Насмотрелась баба Люся телевизора, наслушалась новостей – встала с кресла, ходит по дому, не понимает, что же ей мешает-то так. Подошла к окну, увидела во дворе берёзу – стоит себе, ветви раскинула, ни о чём не думает. Баба Люся хвать пилу, и во двор – так вот же виновница её депрессивного раздрайва, да я вот её сейчас!.. И плевать ей, что под этой берёзой дети её и внуки выросли – нужно же куда-то агрессию девать… Дважды я бабу Люсю в своём прежнем дворе старой квартиры вовремя отлавливала, так счастливо складывалось, что эти прыжки с трамплина на моих глазах совершались – не давала я ей дерево погубить… Жива берёза и до сих пор…
Несколько лет назад на голову отца моего хорошего друга что-то здорово упало, обстоятельств не помню. В итоге лишился он основного разумения – так, еле-еле узнавал близких, но всё остальное понимал плохо.
До этого был обычным пенсионером, смотрел телевизор, ходил в магазин, навещал внуков. А после этого – всё. Целыми днями смотрел напряжённо канал НТВ и строил баррикады, защищался от невидимого врага. С криком в атаку ходил, затем прятался. Дверь брикадировал. Стрелял из швабры, кидался в бандитов провизией. Твердил, что кругом одни бандиты и сволочи. Намаялись с ним родственники, но сделать не могли ничего – остались в пенсионере к концу жизни только страх и агрессия, обнажившиеся благодаря сотрясению мозга…

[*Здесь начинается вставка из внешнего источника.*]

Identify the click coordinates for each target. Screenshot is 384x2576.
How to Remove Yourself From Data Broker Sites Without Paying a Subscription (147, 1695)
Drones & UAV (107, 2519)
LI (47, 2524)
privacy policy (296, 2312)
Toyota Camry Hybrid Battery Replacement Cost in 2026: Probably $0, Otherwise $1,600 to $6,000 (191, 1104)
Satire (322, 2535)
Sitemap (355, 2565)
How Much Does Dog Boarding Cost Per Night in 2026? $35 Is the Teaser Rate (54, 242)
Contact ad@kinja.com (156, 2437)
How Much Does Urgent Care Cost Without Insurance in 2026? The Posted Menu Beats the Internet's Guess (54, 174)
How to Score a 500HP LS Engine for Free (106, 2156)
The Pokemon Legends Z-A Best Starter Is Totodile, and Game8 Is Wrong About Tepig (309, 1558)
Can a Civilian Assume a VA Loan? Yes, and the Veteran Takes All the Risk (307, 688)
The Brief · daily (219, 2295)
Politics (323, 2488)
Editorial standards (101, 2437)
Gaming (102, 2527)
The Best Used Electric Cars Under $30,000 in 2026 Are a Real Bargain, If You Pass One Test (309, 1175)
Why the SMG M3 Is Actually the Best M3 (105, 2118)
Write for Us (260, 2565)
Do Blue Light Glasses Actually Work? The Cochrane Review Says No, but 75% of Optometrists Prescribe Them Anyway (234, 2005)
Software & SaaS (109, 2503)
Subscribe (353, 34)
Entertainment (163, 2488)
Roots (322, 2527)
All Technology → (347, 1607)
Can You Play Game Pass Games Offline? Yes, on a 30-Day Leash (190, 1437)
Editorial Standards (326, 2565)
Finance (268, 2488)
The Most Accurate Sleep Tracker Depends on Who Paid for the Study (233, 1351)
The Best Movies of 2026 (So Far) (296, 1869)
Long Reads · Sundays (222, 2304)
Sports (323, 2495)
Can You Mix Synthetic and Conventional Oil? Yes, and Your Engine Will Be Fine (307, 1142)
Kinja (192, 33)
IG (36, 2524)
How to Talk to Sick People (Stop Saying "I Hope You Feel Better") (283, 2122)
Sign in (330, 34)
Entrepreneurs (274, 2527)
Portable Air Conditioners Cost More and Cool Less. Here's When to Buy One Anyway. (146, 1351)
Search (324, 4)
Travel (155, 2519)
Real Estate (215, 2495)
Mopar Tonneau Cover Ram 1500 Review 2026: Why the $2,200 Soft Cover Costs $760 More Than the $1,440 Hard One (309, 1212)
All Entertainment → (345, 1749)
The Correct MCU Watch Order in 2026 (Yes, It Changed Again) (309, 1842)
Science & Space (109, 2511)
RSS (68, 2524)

Но я, в общем, сейчас не о нём...я о деревьях, о друзьях своих молчаливых…
По весне шизофрения обостряется, любые процессы в организме идут интенсивнее.
У меня под окном, именно перед моим подъездом по весне образовались одни пни… Несколько деревьев всего осталось - соседи их к моему счастью почему-то не тронули. А главная радость была, это дедушкин клён, папино дерево – его посадил Мишин папа, когда тот ещё маленький был. Там, на детской площадке – вырос красавец, сильный, молодой – жить да петь… Мы по нему и весну, и особенно осень встречали – отрада за окном. Я с ним здоровалась утром, молилась, чтобы его злая рука не тронула – ну кому он мог помешать?..
А вчера его убили…
Я даже не слышала и не поняла, кто это сделал – посмотрела в окно и обомлела – нет моего клёна, нет нашего старого друга, и даже тело его убрали уже, отнесли в овраг…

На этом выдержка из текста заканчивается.